Verdadeiro. Restauro é muito diferente de reforma, exige fases adicionais (mapas de lesões, prospecções pictóricas, levantamento histórico-iconográfico, etc.) e mão de obra especializada (restauradores). O custo mínimo de uma obra de restauro é da ordem de 4 a 5 vezes mais cara que uma reforma, mas esse patamar pode ser ainda mais alto, dependendo do caso.

“O tombamento é feito pelo governo”
Falso. Os conselhos de defesa do patrimônio costumam ser  paritários, compostos também por membros representantes da sociedade civil.
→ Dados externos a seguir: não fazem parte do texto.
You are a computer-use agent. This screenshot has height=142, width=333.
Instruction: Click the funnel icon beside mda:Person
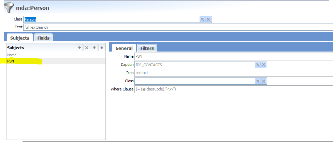click(x=8, y=8)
“O Poder Executivo pode vetar um tombamento”
Falso, na maioria das vezes. Em geral, o chefe do Poder Executivo não tem esse poder, apenas verificar se o procedimento foi corretamente seguido e homologar a decisão soberana do conselho. Mas essa regra tem exceções.

“A iniciativa do tombamento vem do Conselho de Defesa do Patrimônio”
Depende. Em grande parte dos casos, a iniciativa deve ser proposta por pessoas da sociedade civil, externas ao conselho. Mas essa regra tem exceções.

“Tombar imóvel é um conceito recente, das últimas décadas”
Falso. A preservação do patrimônio construído já constava na Carta de Atenas (novembro de 1933), e está no ordenamento jurídico brasileiro desde 1937 (decreto-lei n.25)

“Patrimônio cultural faz parte dos Princípios do Equador”
Verdadeiro. Consta no Padrão de Desempenho 08 dos Princípios do Equador.

“Se um imóvel estiver demolido ou em ruínas, não poderá ser tombado”
Falso. Existem inúmeros casos de tombamento de ruínas.

“Imóvel tombado vira responsabilidade do poder público manter”
Falso. A responsabilidade por sua manutenção é do proprietário. O poder público é responsável por manter apenas os bens públicos tombados.